Quote:
Originally Posted by gangip
rand,
Is your claim that a random walk with drift is more predictable than one without drift because you kinda know which direction it's heading?
Wouldn't a random walk without drift be equally predictable? You still have a good idea of where it should end up, it just so happens to be not much of a change.
In short yes to the first part, and no to the second.
One of the best and simplest ways to model a random walk is with the flipping of a normal coin (ignore edge cases obviously).
The second (random walk w/out drift) would only be true if there were some kind of relationship between flips. Like if getting 100 heads makes tails more likely on the next flip. This is a common mistake at the roulette wheel and why casino's display histories there.
You wouldn't know in the later case
because (with a legitimately random walk) each trial is independent.
It is, interestingly enough, another point against random walks in the markets.

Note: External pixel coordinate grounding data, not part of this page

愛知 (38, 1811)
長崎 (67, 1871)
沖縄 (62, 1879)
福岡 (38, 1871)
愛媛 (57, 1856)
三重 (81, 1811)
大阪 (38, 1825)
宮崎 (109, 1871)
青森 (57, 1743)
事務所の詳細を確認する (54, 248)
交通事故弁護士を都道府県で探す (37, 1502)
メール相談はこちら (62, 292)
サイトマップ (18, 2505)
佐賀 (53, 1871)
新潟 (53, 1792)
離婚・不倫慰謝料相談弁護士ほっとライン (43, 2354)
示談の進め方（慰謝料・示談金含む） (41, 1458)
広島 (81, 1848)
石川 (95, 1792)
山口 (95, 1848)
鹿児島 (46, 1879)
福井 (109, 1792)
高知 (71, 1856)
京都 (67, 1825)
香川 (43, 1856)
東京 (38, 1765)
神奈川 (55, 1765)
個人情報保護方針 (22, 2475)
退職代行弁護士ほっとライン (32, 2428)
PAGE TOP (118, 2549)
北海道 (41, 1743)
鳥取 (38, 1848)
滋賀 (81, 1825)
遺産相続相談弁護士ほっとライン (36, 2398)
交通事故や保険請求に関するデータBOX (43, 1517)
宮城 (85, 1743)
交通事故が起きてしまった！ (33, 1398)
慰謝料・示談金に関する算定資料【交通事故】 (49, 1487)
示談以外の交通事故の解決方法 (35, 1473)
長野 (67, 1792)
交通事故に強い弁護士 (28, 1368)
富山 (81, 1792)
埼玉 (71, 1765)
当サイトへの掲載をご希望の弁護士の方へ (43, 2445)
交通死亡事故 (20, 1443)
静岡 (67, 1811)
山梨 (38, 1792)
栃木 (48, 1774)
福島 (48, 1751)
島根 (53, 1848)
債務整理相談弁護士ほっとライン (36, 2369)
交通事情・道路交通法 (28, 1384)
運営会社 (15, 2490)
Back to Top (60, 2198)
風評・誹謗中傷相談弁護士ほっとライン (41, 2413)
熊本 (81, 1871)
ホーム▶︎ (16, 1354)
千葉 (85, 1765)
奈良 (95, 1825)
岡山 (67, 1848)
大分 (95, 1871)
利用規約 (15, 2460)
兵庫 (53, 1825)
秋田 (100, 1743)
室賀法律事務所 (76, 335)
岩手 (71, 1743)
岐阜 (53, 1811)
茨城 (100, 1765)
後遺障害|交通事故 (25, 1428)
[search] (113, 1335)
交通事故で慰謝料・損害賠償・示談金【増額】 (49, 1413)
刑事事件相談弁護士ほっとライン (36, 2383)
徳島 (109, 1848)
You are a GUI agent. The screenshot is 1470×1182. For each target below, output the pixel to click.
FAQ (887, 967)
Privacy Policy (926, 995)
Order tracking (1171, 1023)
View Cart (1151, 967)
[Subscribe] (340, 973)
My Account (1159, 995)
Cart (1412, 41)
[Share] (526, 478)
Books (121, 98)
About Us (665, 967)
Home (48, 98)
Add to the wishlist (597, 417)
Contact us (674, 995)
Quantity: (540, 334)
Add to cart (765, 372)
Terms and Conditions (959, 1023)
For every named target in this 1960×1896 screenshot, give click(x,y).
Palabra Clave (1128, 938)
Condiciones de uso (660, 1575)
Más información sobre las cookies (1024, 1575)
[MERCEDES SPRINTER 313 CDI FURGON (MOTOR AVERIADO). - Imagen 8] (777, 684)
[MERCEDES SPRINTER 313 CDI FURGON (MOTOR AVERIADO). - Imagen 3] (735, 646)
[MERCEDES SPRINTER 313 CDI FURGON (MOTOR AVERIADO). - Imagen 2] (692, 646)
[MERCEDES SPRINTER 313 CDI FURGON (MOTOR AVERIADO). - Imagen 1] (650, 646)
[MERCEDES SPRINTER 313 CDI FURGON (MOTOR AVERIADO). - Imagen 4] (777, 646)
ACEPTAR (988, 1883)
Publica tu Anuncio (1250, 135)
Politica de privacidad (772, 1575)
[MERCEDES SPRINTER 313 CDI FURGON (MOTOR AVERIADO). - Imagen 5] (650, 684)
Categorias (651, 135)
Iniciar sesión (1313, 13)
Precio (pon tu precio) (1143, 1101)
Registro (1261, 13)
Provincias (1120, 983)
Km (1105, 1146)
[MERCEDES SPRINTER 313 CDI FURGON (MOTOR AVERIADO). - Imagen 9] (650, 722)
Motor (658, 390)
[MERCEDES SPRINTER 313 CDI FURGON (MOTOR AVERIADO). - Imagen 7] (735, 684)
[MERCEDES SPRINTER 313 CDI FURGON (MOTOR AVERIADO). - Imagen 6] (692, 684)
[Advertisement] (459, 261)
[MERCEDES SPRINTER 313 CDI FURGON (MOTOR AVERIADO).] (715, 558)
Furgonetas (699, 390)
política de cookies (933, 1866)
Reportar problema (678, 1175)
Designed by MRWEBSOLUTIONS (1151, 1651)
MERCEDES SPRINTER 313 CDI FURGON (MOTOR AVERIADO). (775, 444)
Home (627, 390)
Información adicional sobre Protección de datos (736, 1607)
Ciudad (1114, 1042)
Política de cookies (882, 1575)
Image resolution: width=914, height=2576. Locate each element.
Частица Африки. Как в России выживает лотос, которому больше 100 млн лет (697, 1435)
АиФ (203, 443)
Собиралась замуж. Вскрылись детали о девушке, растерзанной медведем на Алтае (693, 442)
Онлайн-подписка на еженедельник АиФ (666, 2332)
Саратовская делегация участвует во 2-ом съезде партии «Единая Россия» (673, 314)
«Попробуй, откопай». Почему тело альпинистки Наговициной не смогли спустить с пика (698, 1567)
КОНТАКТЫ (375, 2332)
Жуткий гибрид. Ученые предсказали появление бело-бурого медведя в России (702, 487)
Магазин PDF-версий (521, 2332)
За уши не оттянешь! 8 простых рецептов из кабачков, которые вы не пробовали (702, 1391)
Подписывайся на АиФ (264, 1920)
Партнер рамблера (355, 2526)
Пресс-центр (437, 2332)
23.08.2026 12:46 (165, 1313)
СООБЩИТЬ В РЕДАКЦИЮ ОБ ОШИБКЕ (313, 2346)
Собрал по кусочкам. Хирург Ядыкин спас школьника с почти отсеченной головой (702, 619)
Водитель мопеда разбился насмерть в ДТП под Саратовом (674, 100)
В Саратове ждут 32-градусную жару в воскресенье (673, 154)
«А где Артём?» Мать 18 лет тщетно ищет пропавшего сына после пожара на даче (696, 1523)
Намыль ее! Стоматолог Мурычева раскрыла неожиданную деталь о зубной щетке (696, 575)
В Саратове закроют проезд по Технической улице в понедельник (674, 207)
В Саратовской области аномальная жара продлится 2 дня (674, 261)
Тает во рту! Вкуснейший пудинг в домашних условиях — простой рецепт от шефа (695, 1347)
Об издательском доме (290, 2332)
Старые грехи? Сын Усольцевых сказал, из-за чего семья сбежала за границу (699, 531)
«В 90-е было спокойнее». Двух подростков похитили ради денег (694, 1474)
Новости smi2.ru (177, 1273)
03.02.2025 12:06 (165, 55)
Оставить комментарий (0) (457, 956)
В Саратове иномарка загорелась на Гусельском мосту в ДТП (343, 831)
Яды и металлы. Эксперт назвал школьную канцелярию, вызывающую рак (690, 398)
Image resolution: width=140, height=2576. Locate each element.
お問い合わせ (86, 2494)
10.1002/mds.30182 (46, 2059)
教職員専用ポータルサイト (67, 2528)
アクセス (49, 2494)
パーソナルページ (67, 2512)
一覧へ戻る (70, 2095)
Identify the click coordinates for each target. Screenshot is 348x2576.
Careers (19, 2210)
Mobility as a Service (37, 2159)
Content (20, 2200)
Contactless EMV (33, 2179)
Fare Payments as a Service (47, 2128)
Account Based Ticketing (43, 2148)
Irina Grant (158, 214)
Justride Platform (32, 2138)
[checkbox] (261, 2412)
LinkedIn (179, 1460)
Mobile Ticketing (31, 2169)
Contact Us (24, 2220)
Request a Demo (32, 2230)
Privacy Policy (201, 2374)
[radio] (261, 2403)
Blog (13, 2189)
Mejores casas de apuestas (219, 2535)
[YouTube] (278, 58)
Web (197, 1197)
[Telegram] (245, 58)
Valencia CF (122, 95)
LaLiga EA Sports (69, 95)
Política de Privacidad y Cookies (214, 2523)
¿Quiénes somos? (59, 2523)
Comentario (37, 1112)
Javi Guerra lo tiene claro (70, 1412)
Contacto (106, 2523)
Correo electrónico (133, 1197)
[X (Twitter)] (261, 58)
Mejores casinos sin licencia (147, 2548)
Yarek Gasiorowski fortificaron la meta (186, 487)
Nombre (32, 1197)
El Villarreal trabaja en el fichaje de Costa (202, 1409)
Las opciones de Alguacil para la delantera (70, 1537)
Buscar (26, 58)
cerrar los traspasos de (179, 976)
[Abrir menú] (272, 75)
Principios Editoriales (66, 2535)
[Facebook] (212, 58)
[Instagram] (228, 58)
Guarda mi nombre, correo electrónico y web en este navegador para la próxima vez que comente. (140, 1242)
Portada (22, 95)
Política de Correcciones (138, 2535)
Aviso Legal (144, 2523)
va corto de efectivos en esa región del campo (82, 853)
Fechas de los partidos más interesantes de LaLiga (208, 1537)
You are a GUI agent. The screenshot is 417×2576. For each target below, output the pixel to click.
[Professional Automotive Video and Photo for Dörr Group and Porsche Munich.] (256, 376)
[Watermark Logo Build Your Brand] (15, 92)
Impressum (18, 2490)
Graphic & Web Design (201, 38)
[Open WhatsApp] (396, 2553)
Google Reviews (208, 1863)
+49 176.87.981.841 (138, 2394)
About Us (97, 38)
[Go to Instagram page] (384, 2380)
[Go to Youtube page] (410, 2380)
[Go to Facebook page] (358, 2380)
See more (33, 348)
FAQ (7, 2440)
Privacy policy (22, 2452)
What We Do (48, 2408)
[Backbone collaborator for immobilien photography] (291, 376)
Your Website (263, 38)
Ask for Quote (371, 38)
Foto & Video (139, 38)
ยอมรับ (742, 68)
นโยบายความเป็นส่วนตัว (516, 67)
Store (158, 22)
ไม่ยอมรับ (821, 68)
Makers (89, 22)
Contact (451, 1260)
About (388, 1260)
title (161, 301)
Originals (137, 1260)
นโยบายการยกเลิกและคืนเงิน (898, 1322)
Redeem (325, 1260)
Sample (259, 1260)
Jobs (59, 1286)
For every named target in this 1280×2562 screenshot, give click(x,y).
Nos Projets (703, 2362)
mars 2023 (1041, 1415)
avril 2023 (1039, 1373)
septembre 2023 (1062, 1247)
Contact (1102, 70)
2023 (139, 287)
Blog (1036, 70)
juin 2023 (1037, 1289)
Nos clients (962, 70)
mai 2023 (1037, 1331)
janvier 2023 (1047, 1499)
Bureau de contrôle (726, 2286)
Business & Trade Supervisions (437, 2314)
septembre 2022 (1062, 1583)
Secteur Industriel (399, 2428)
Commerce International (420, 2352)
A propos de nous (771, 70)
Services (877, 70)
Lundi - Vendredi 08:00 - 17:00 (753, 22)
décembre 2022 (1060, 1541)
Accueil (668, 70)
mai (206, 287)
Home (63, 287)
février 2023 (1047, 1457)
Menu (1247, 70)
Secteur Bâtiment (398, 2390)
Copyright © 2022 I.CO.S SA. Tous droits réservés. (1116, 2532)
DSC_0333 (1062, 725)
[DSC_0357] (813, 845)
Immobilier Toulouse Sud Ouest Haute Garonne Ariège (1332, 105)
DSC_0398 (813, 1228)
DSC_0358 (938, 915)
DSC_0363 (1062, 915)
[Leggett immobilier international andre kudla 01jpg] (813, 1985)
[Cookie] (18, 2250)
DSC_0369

Almost everyone with a clue talks about overbought and oversold. The idea of reversion to the mean. If markets revert to the mean (hint: they do) then the trials are not independent.
Coin flip trials do not revert to the mean. Their expected value is the mean, but if you actually flip a coin 100 times, the odds that you will get 50 heads and 50 tails is pretty low. If you do that 101st flip however, the odds that you will get heads or tails on that trial is still 50/50.